Biden linked Trump’s disparagement of the military with his decision not to raise with Russian President Vladimir Putin the claims by intelligence agencies, made public by the New York Times, that Russia had offered bounties to Taliban fighters in Afghanistan for any American soldiers killed.

Biden, who ends every public speech with the phrase, “And may God protect our troops,” added that for the US government, “we only have one truly sacred obligation—to prepare and equip those we send into harm’s way, and to care for them and their families.” So much for Social Security, Medicare, Medicaid, civil rights, or freedom of speech!

The Atlantic report is clearly part of a coordinated attack on Trump involving sections of the military, the media and the Democratic Party. It is a continuation of the effort since Trump first took office to divert the enormous popular opposition to Trump into right-wing, pro-imperialist channels. Like the Washington Post, owned by Amazon CEO Jeff Bezos, the Atlantic is the personal property of a billionaire, with Laurene Powell Jobs, widow of Apple founder Steve Jobs, the controlling shareholder. Jobs gave the largest possible donation to the Biden Victory Fund in June.

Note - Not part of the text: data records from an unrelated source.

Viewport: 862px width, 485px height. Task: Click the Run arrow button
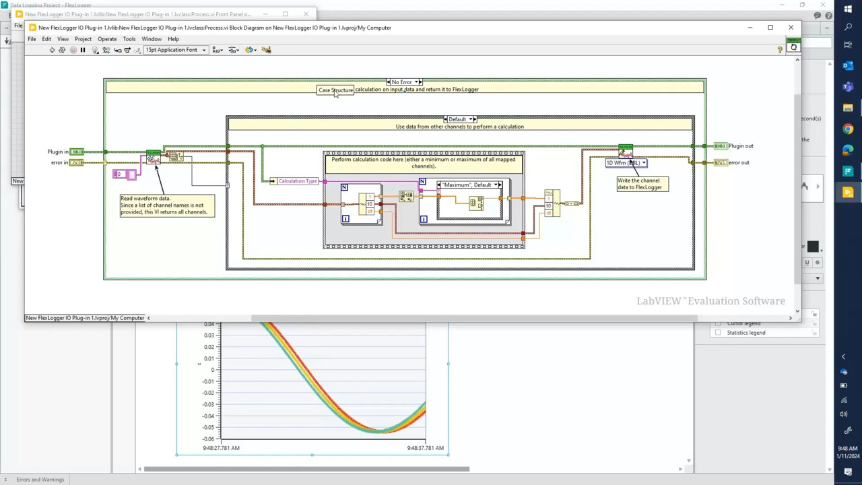[x=52, y=50]
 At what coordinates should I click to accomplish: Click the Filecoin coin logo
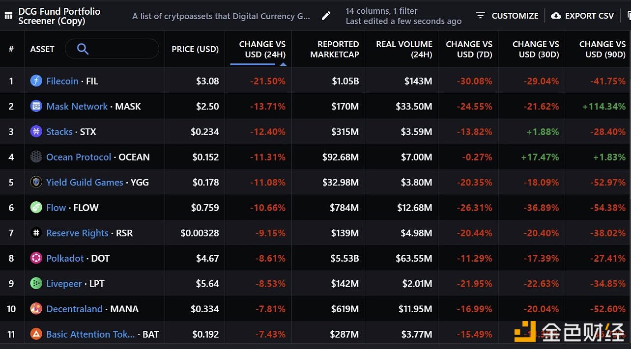(36, 81)
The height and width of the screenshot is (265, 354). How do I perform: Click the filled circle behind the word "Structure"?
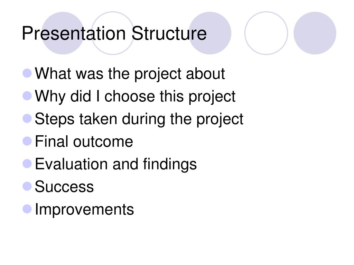point(210,33)
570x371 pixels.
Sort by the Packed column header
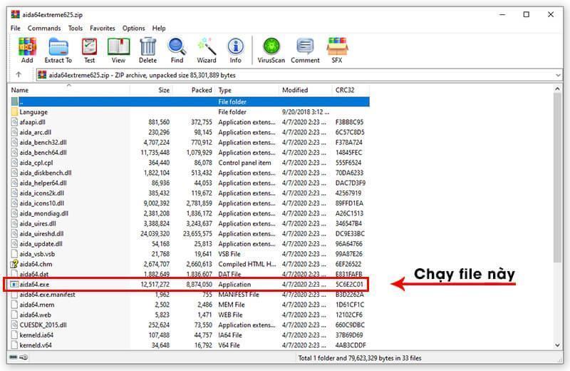(202, 91)
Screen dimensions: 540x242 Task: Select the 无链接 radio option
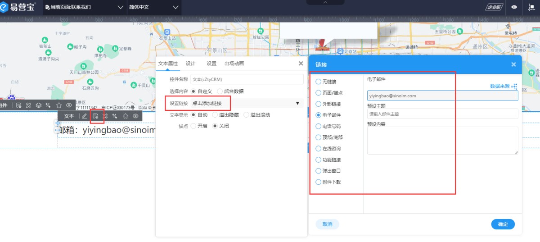pos(319,82)
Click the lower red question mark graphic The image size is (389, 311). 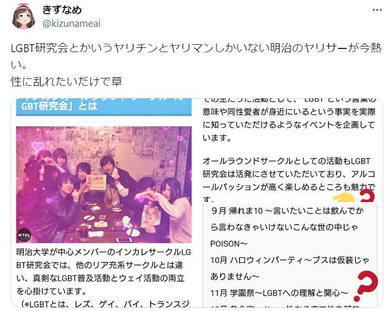click(x=366, y=285)
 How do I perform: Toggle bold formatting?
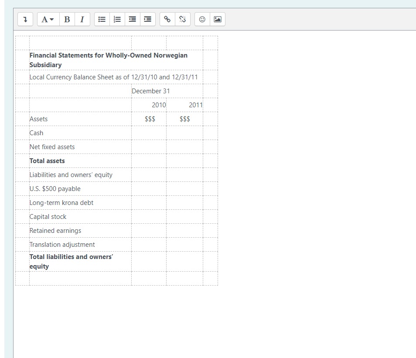click(x=67, y=19)
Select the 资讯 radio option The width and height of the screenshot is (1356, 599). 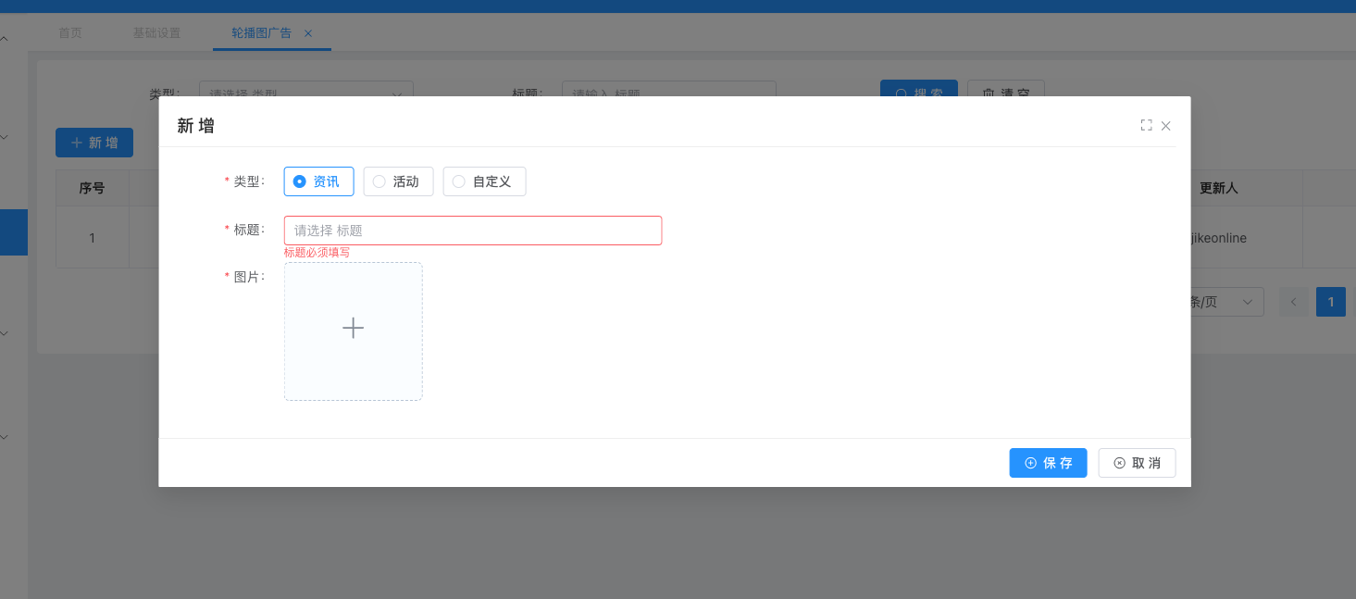click(x=318, y=181)
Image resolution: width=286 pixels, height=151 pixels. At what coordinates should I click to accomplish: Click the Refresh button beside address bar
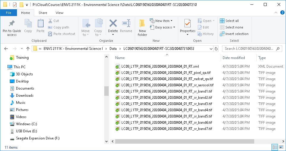(216, 49)
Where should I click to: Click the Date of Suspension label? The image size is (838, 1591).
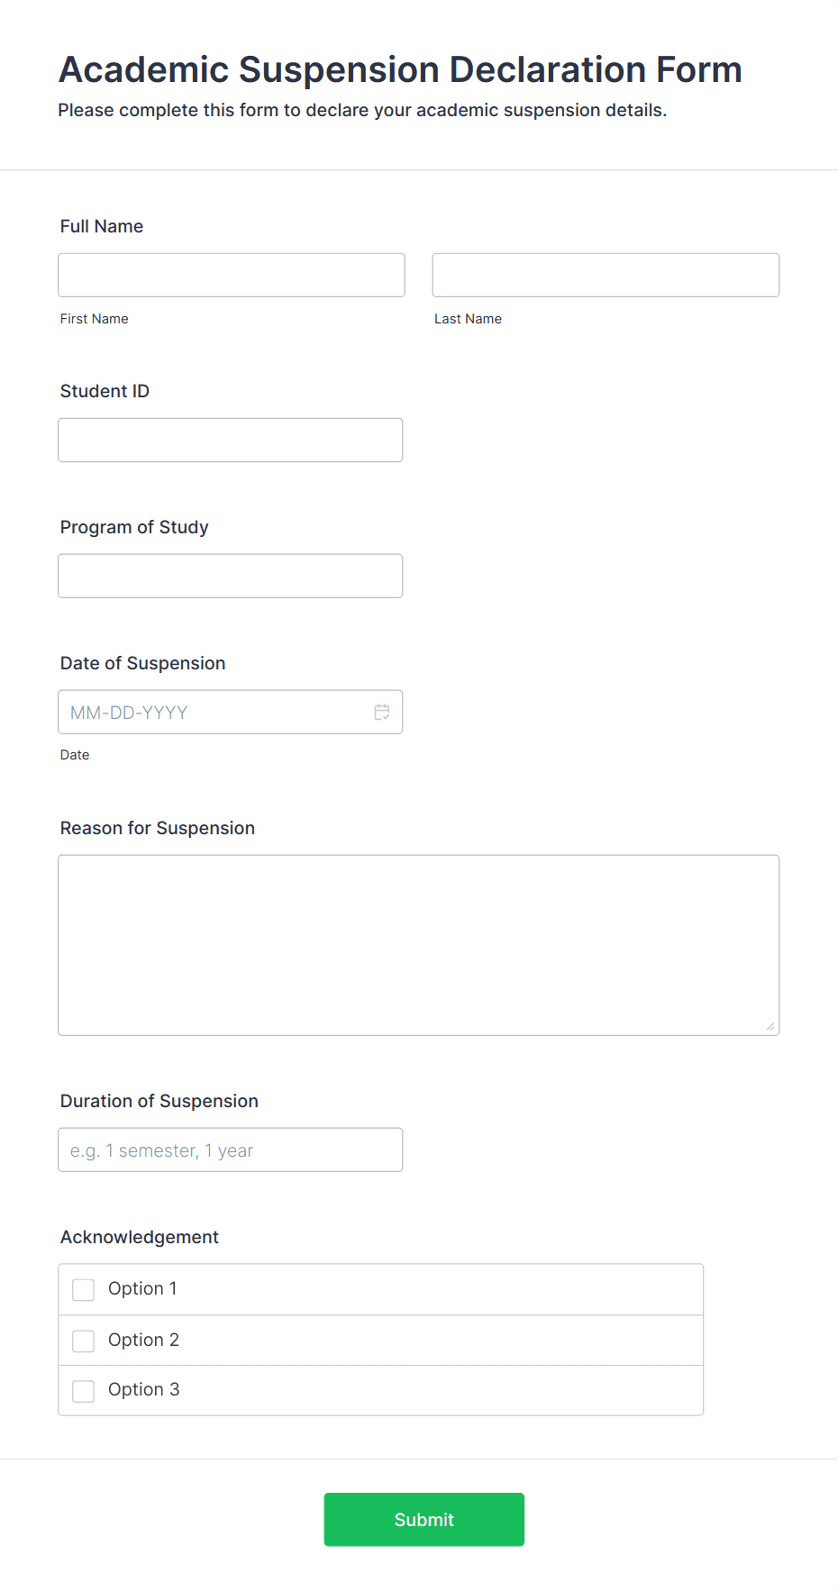143,663
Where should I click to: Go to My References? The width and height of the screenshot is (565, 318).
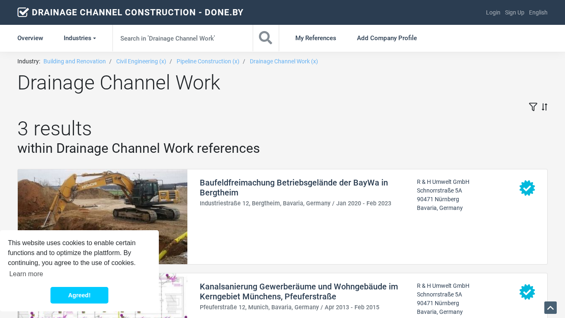tap(316, 38)
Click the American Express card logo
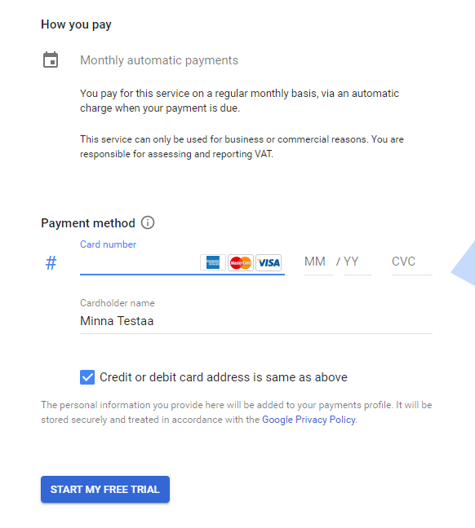The width and height of the screenshot is (475, 528). [213, 262]
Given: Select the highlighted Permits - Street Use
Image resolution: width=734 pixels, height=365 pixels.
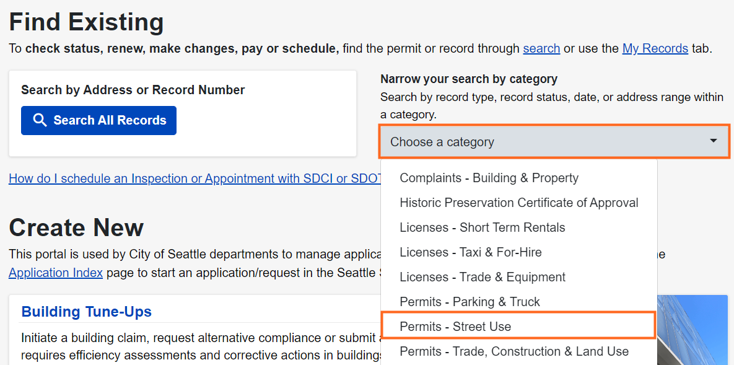Looking at the screenshot, I should [455, 327].
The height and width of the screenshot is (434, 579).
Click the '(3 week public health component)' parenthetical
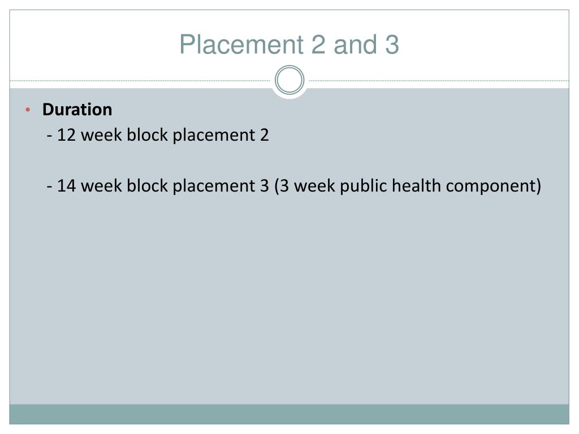click(408, 185)
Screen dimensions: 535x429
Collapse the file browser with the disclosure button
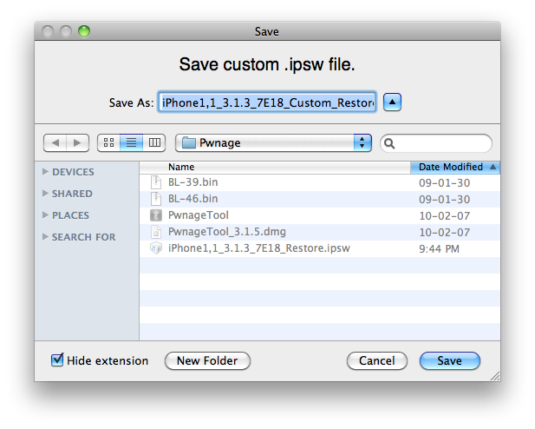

Within hours of the article’s publication, VoteVets had released an online ad in which the parents of soldiers killed in Iraq and Afghanistan speak out on the claims that Trump had disparaged their sons and daughters. VoteVets is the political action committee that has sponsored the rise of the “CIA Democrats,” the rapidly growing caucus of Democratic military-intelligence operatives who have won seats in the House of Representatives.